DJ Костя Лавски (Константин Петров): Не знаю… Мне этот журнал совсем не нравился. У меня даже было некоторое отторжение, потому что там всё подавалось как некая виртуальная реальность, какой-то совершенно непонятной мне молодежи. Там были очень странные статьи типа того, как сварить наркотики, и все в таком роде. Все-таки я под словом «рейв» понимал что-то совсем другое.

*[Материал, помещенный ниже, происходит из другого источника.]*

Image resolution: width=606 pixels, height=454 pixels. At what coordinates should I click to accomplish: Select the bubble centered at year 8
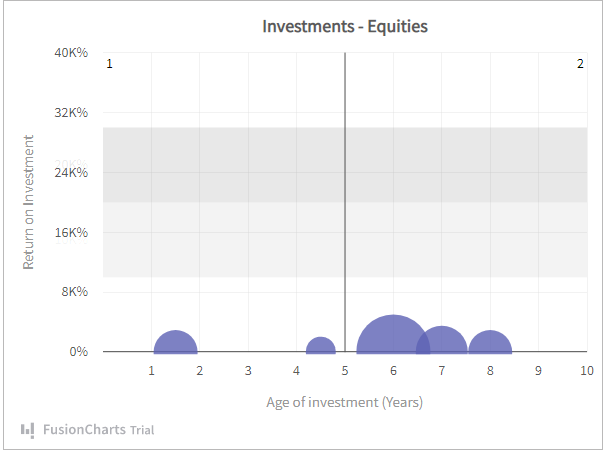tap(491, 343)
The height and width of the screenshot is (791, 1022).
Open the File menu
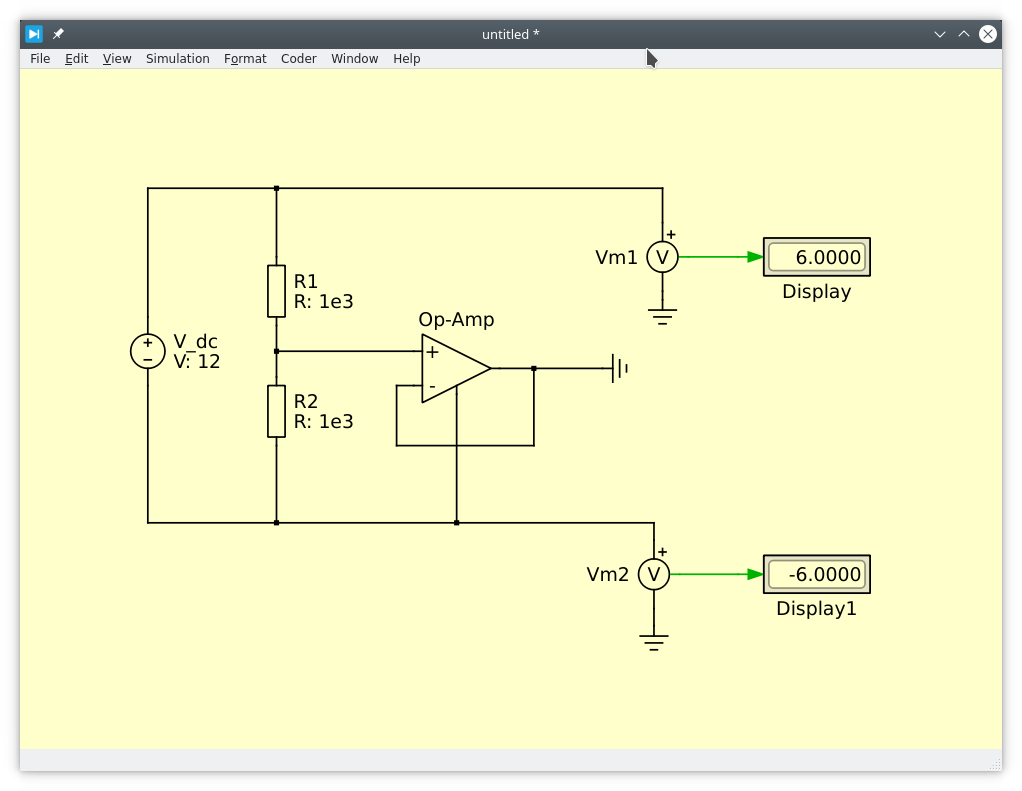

DJ Фонарь (Володя Фонарев): К «Птючу» я испытывал очень противоречивые чувства. Журнал был назван в честь клуба, который ребята открыли не где-нибудь, а прямо в подвале церкви. Что само по себе уже навевало определенные мысли – о преисподней и все такое. Один из родоначальников этого дела очень быстро сбежал из «Птюча» и подался в монахи. Потом совершенно непонятным образом пропал Ваня Салмаксов. Был человек, что-то делал, а потом раз – и никто не знает, что с ним случилось. Говорили, будто Ваню убили, но даже тела до сих пор не нашли. Потом DJ Компас Рубель поехал покататься на воздушном шаре и влетел в электропровода. Погибла его подружка… Какая-то хрень, в общем, с этим «Птючом» творилась.

DJ Слон (Олег Азелицкий): Конечно, как и все, я читал этот журнал. Не скажу, что был от него в восторге. Тем более, что когда Москва еще возилась с журналом, у нас в Петербурге уже существовала целая телепередача, посвященная электронной клубной сцене. Для тех лет это было что-то невиданное. Официальное телевидение – и вдруг большая передача, говорящая о том, что происходит в клубах, которых тогда и открыться-то успело всего несколько. Конечно, такое могло происходить только в Петербурге.